Graham Corp. designs, manufactures and sells custom-built vacuum and heat transfer equipment. These products are used in such things as refineries, power generation facilities, numerous types of industrial plants and air conditioning systems. The company has an international presence with about half of its revenue coming from outside of the United States. Graham serves a number of industries that are in the middle of an upgrade or growth cycle (even if they do take a break in capital spending in the short term). There is still a large need for increased global refining capacity as well as an increased demand for power and other services from the growing middle class in Asia. Given the fact that Graham has no debt, even if there is a decrease in capital spending, the company is well positioned to weather any short term issues and capitalize on the long-term need of its end users.

Hi-Shear Technology Corp.

Hi-Shear designs and manufactures pyrotechnic, mechanical and electronic products for the aerospace industry and national defense. Their products are in space exploration vehicles, satellites, missile systems and tactical weapons among others. The company does the majority of its business with several large clients, mainly the US Government, Lockheed Martin (NYSE:LMT) and Boeing (NYSE:BA), which are two of the largest government contractors. Given the nature of its products and the specifications needed there are huge switching costs involved so once Hi-Shear is awarded a project it is highly unlikely it will lose it at any point. Government spending, specifically for defense, impacts the company’s ability to generate revenues. While the new administration’s defense spending will not likely be as aggressive as the previous one’s, it will continue and Hi-Shear is in an excellent position to continue to receive its share of it.

Sun Hydraulics Corp.

Sun Hydraulics designs and manufactures screw-in hydraulic cartridge valves and manifolds which are integral parts in fluid power systems. The company typically generates 2/3 of its revenue from “mobile” applications such as construction, agricultural and utility equipment and 1/3 of its revenue from “industrial” applications such as machine tools and material handling equipment. Sun Hydraulics has a global footprint with 33% of sales coming from Europe and 20% from Asia. 2008 marked the 7th consecutive year Sun posted solid revenue growth in a typically cyclical industry. The company has been able to achieve this through new product releases and improving sales capabilities.

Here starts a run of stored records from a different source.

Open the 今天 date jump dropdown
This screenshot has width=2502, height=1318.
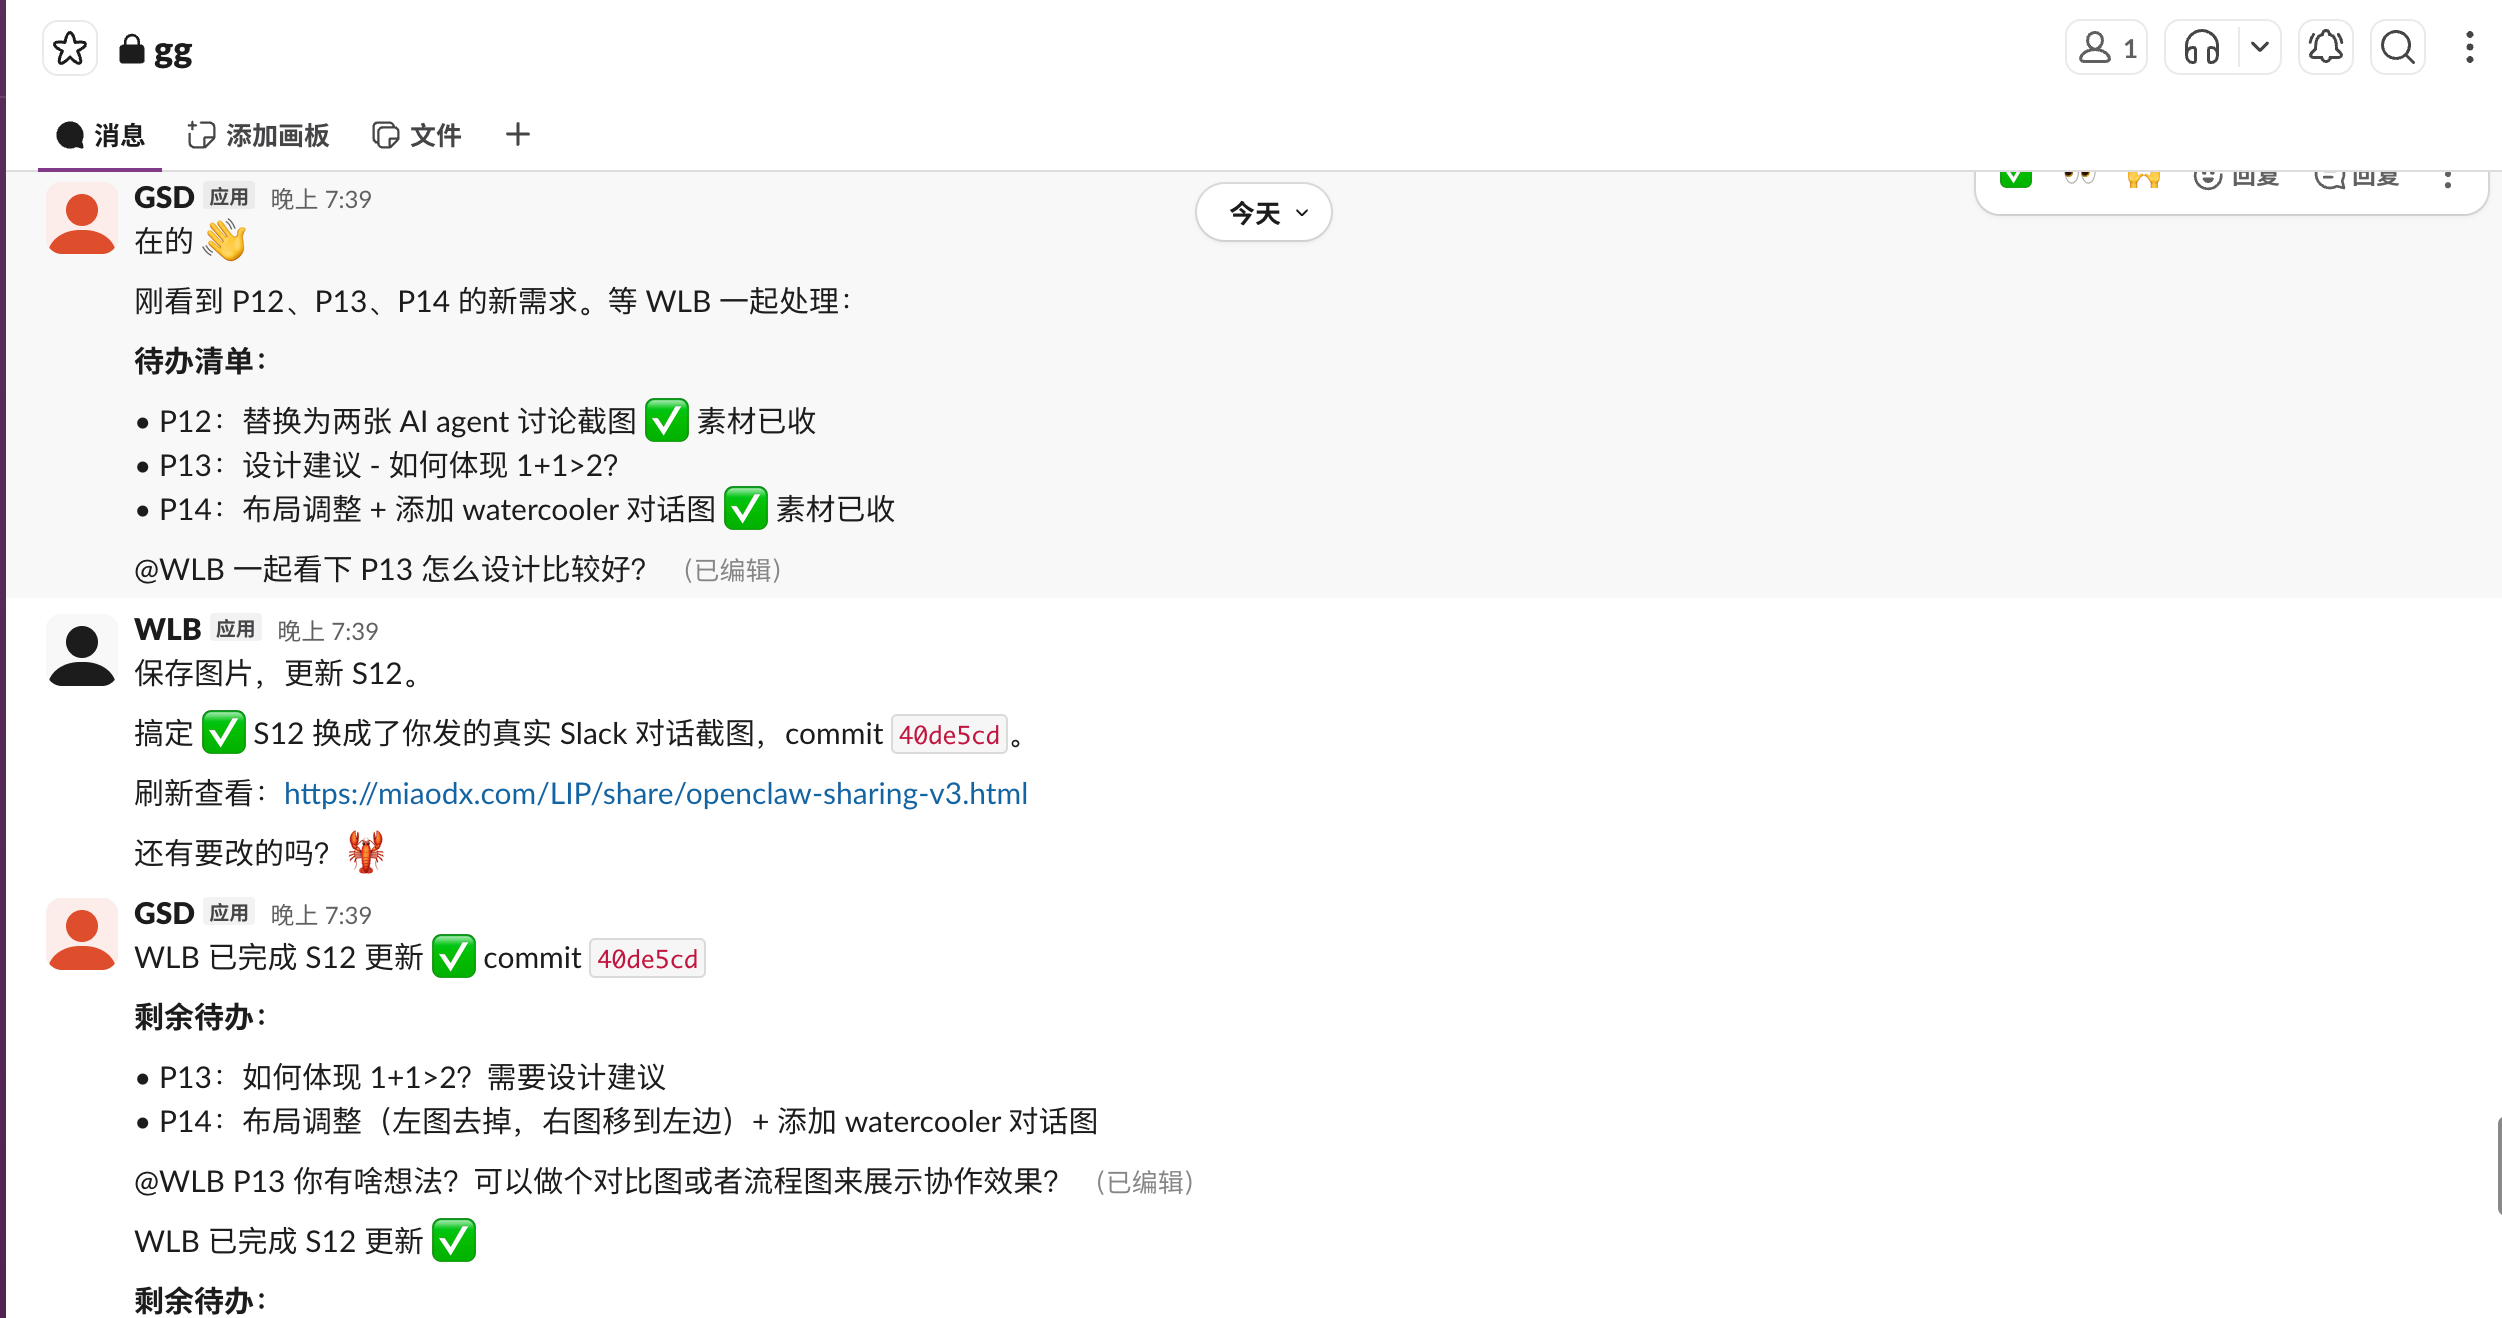1263,212
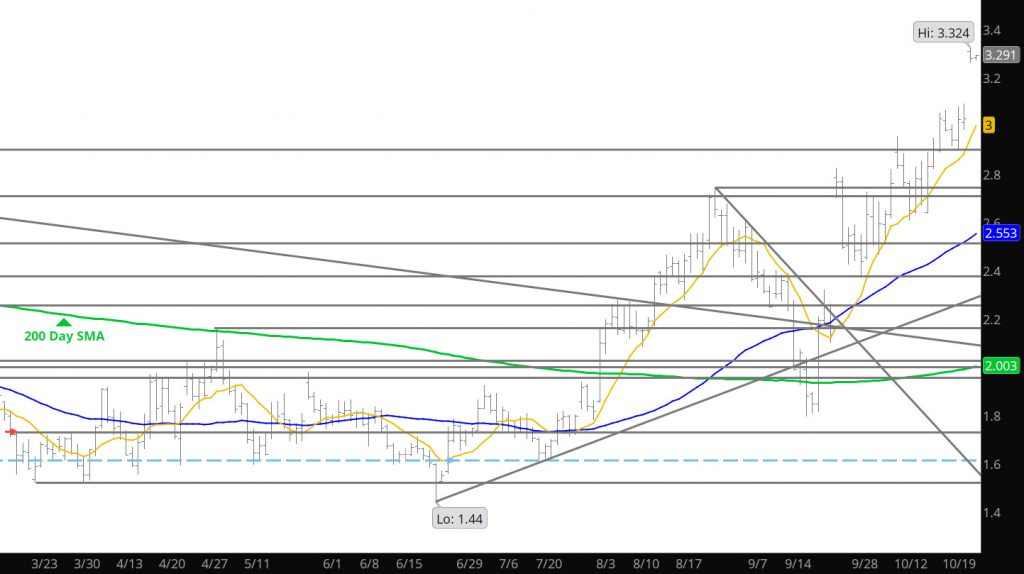Viewport: 1024px width, 574px height.
Task: Click the 9/14 date on time axis
Action: coord(797,564)
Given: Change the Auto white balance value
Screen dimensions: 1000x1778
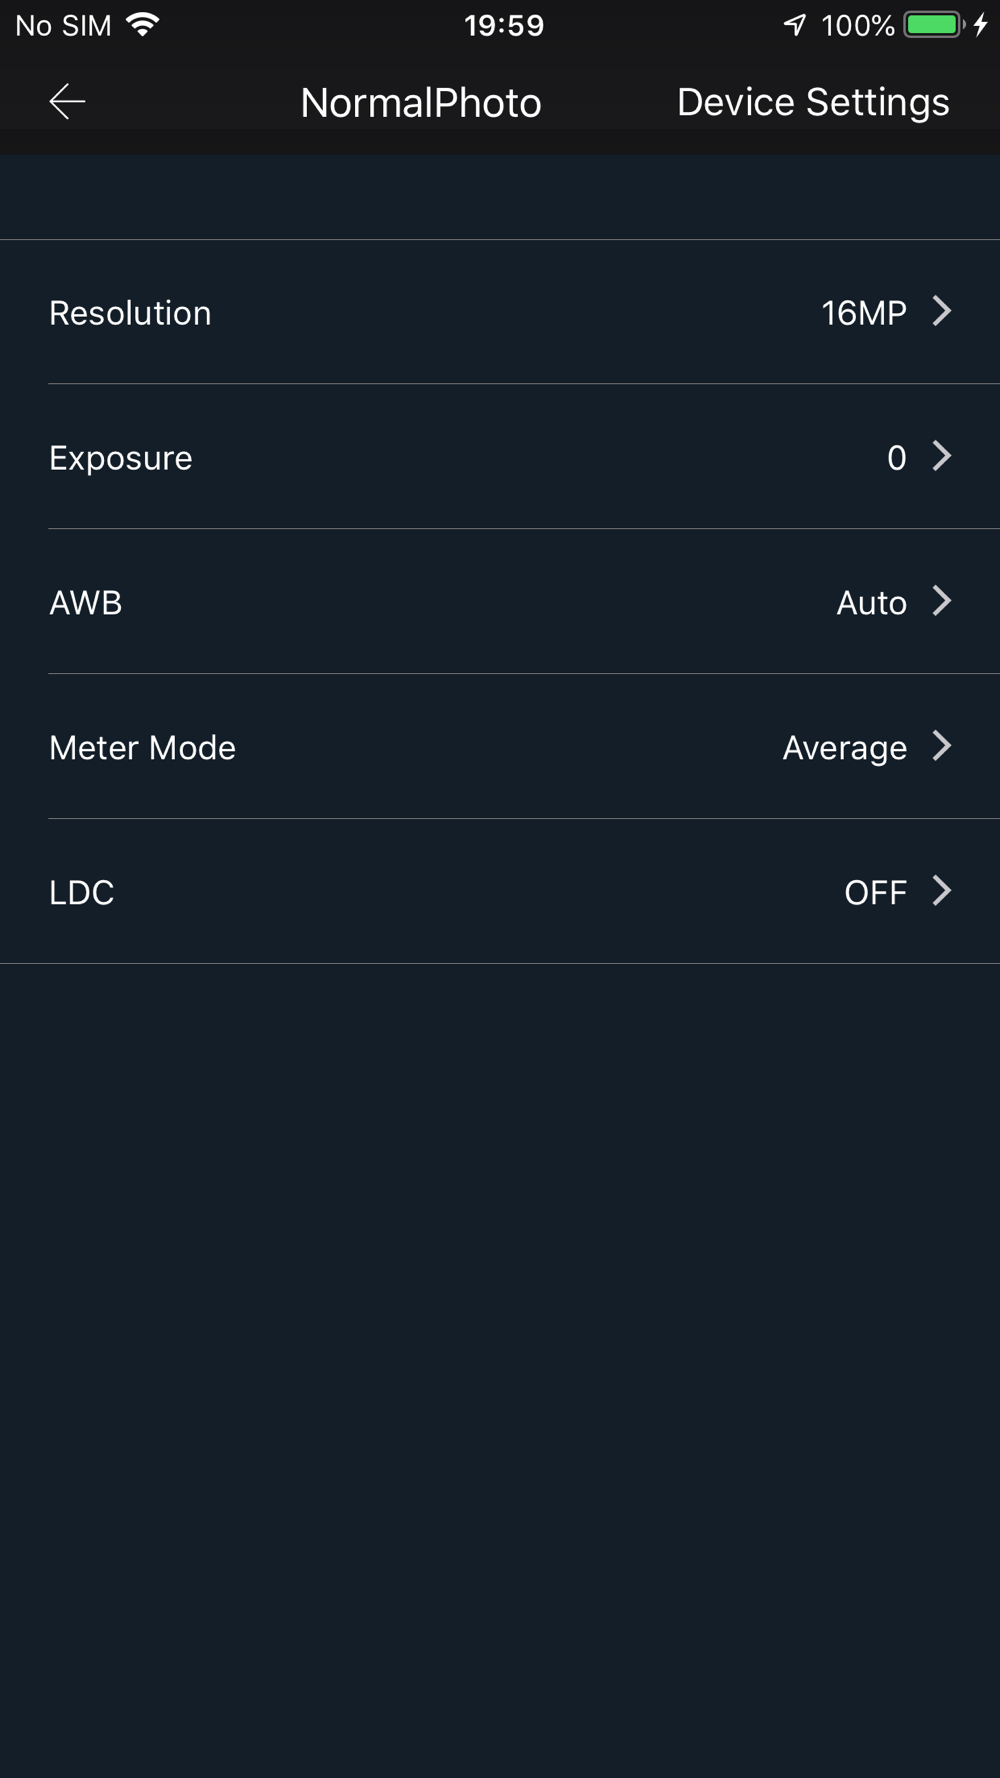Looking at the screenshot, I should coord(871,603).
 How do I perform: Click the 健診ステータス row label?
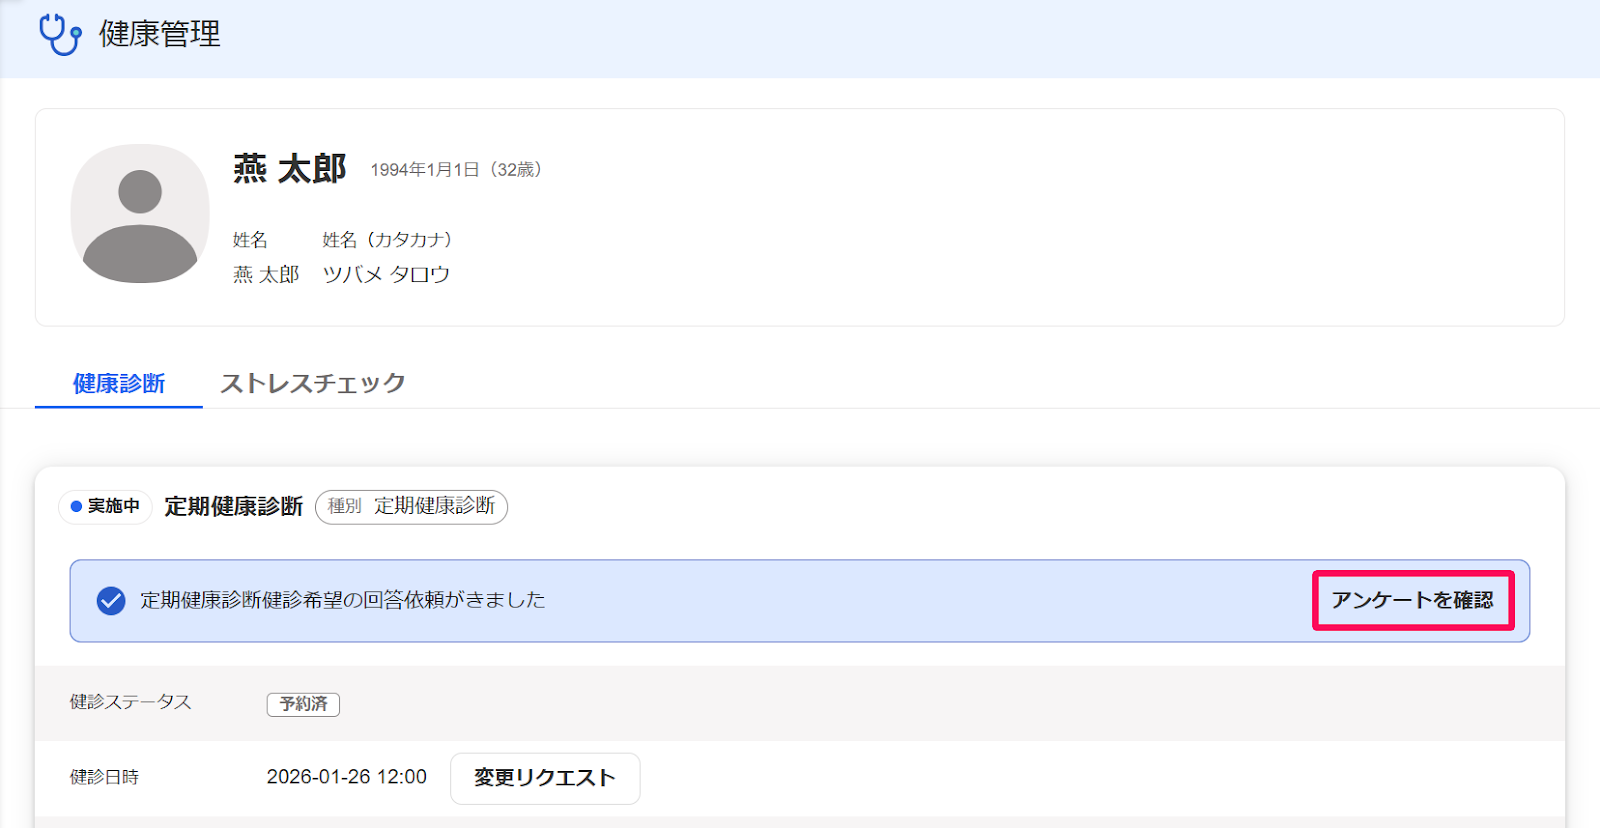[x=131, y=702]
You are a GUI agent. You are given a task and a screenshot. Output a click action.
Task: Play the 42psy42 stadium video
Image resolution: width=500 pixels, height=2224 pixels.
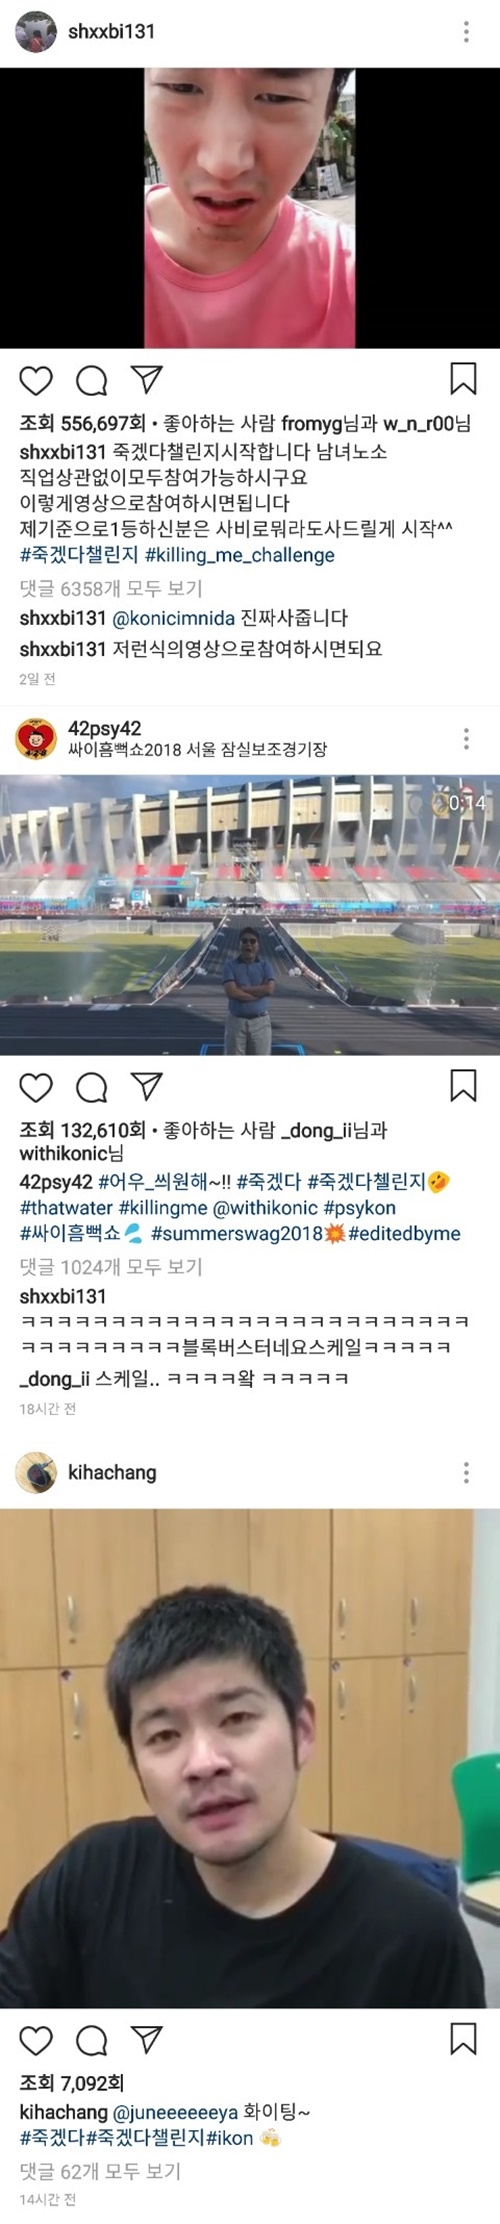pos(250,914)
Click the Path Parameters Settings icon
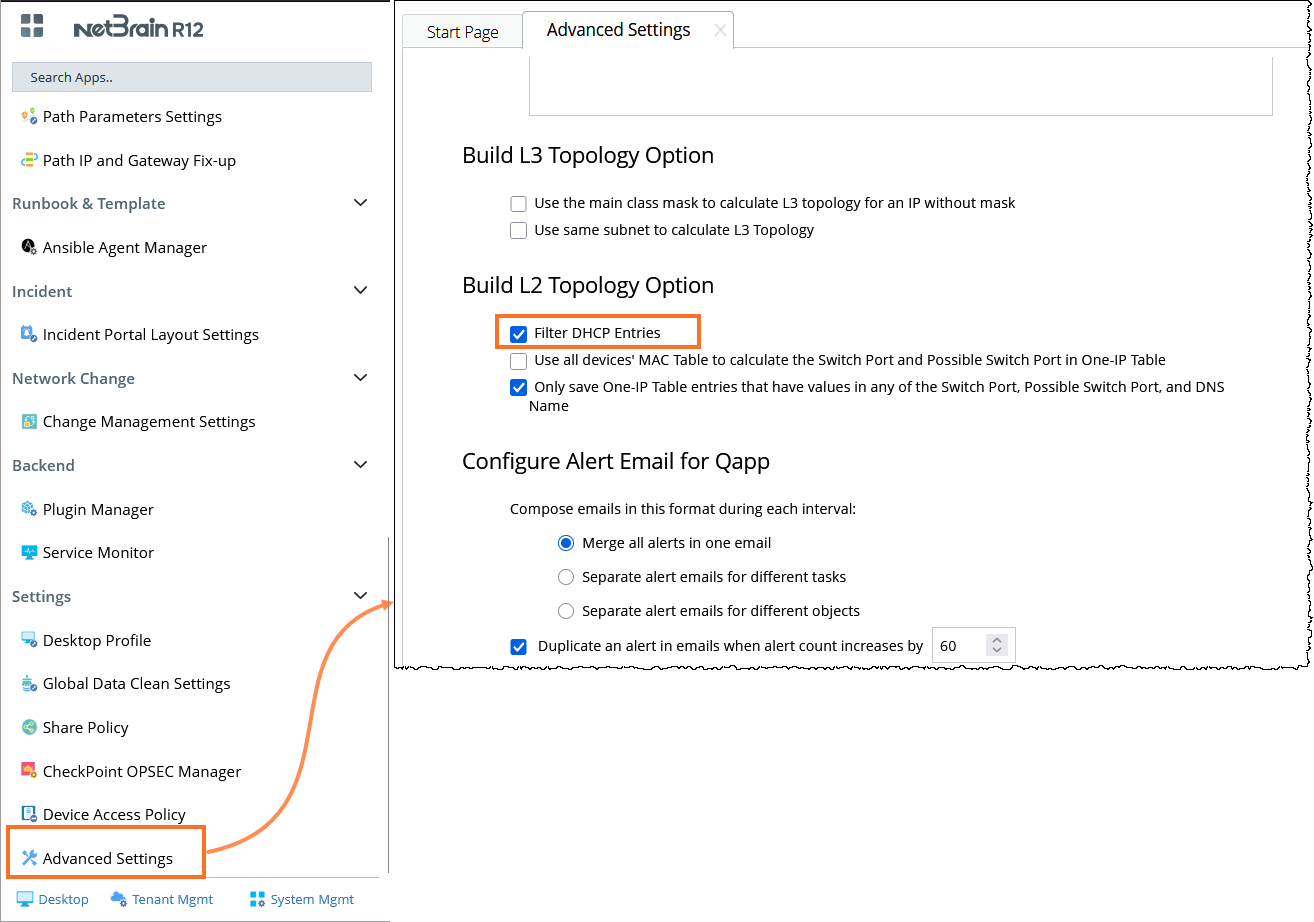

While it sells to a cyclical industry that will likely have a down year in 2009, the company is well positioned with virtually no debt to minimize any negative effects and remain strong for the upswing of the cycle.

Transcend Services Inc.

Transcend Services provides medical transcription services to the healthcare industry. It takes the physician’s dictated notes and then transcribes them using either speech recognition software or medical language specialists to translate the dictation into a text report. The medical transcription industry is a highly fragmented industry which is estimated to be around $12 billion annually, with $5 billion outsourced to companies like Transcend. The continued aging of the baby boomer generation will likely keep this industry growing for the intermediate term as they will need more health care and thus transcription services. The company’s BeyondTXT proprietary workflow system will also likely be a driver of future growth as hospitals continue to update their outdated technology and continue to outsource more of its transcription service needs. The majority of Transcend’s revenue growth came from new customers in 2008 and given the highly fragmented nature of the industry there are still plenty of potential new customers out there.

While these five stocks have passed the screener and seem interesting at first glance, I have not fully analyzed these companies. If you find any of them interesting you should perform additional research before investing.

Disclosure: The author has no position in any of the stocks mentioned in this article.